Gloria turned back to Lawrence. ‘And why are they all here? That was going to be my first question.’
‘Well, I think we need them. We need to find those costumes before the Ball and tie some of these threads together eh? And anyway,’ he lifted his palms, ‘them being here is nothing to do with me. They heard we were asking questions and said they wanted to help.’
Ten minutes later they were heading into town in two cars. There was no way Gloria was going to let these children out of her sight, however tough they thought they were, not with so much money and power at stake! They would start in Westpoint where she would leave Abu and his players under the watchful eye of her uncles and cousins and then they would head to the town centre, where all the buzz about the jewellery was. Pascal, Prince and the other street kids could do what they did best – move around, watch and listen without anyone noticing them. All she wanted was for them to listen to what people were saying about the missing costumes, the things people would not say in public but whispered to each other in bars and markets.
Her phone started ringing after an hour and she saw it was Abu calling.

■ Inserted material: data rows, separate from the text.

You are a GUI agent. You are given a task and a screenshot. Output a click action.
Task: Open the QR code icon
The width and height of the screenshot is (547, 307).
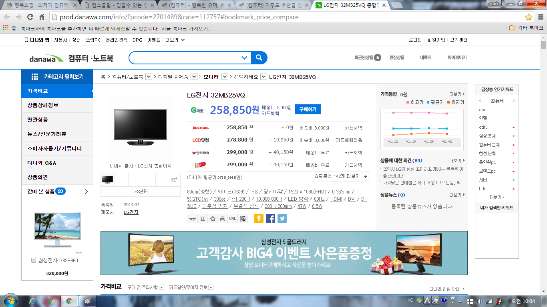(x=243, y=219)
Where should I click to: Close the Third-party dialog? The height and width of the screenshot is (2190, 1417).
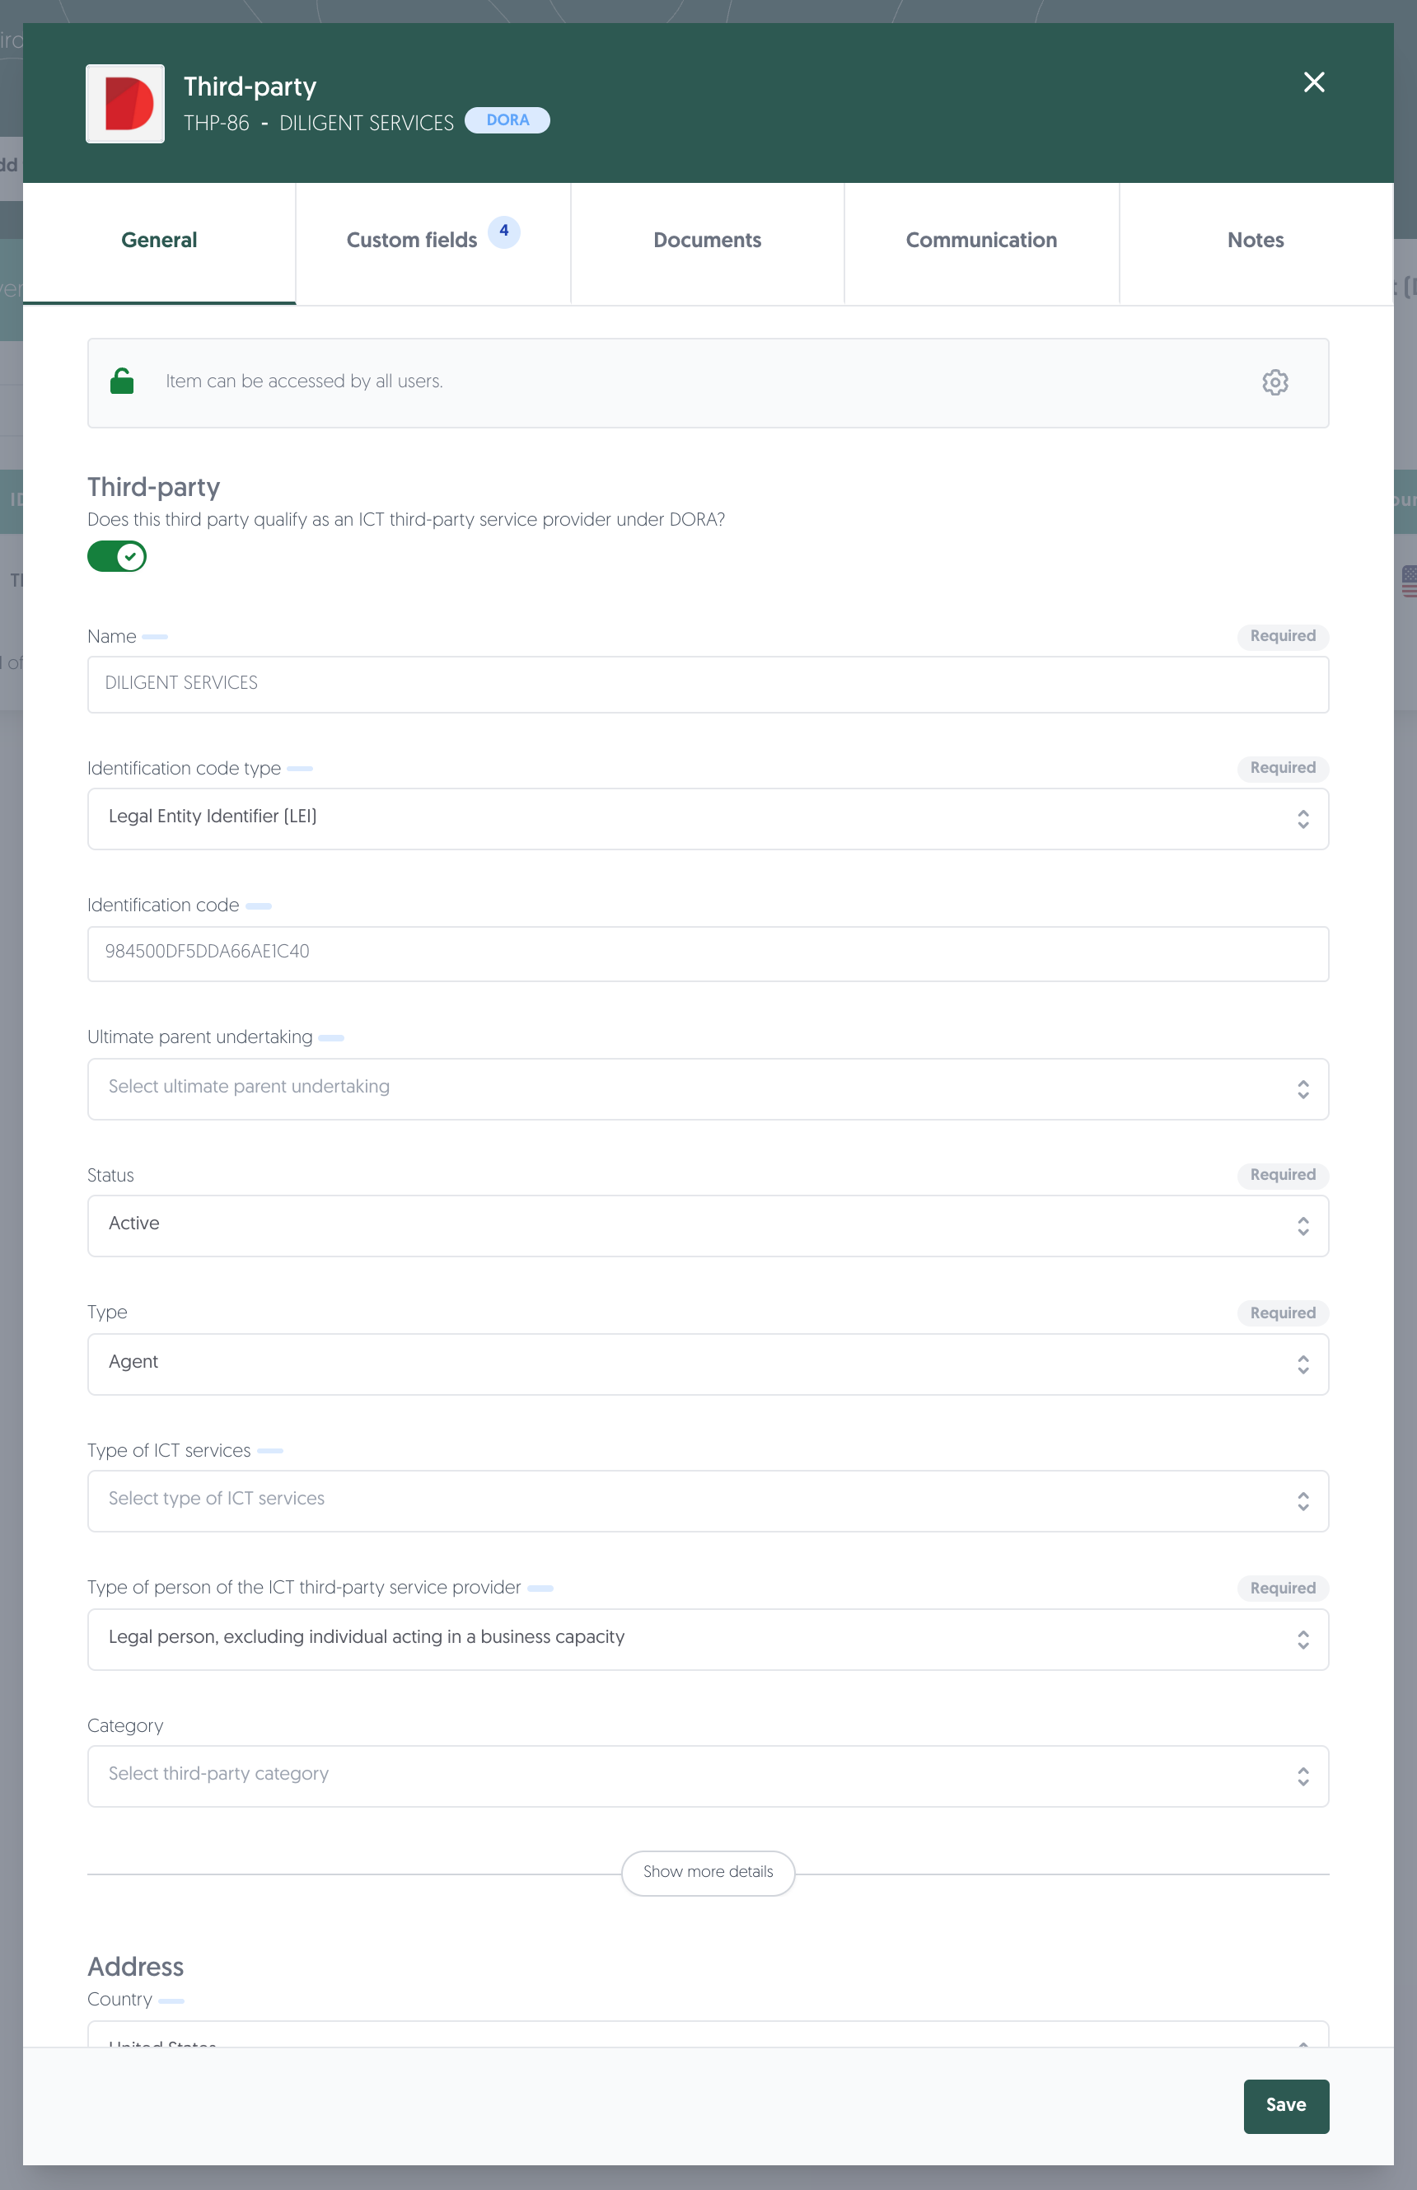coord(1314,83)
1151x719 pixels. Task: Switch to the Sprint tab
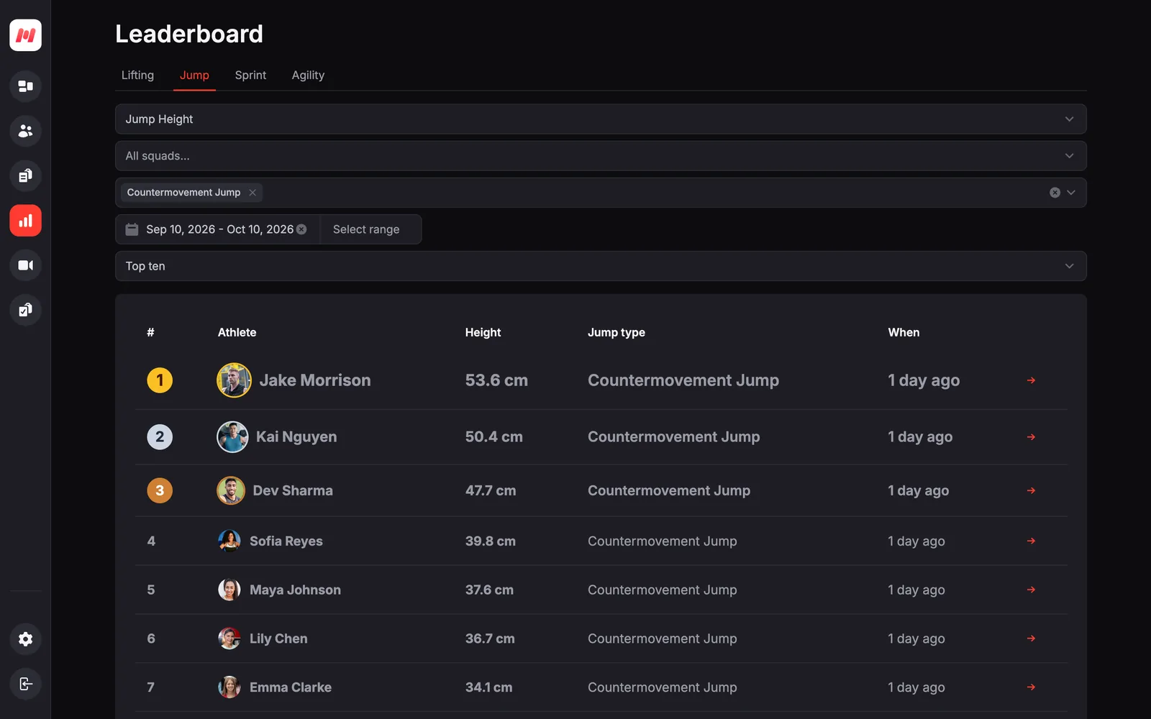250,75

She answered just as Prince and Pascal came running back from one direction and the other kids from a different direction. Abu’s voice on the phone, the kids’ voices approaching her on the street all saying the same thing. ‘We know where they are...’
Gloria looked at them expectantly. ‘In the...’ and then a jumble of voices shouting out places ‘... barracks... the fashion shops... in one school in Matadi... behind the Mansion... down by the swamp... the gas station at Old Road.’
The voices died away and then there was silence except for one small boy who had arrived after the others, gasping for breath and dragging a colourful robe and mask behind him. ‘I found them, they’re hidden under Dr Togba’s clinic.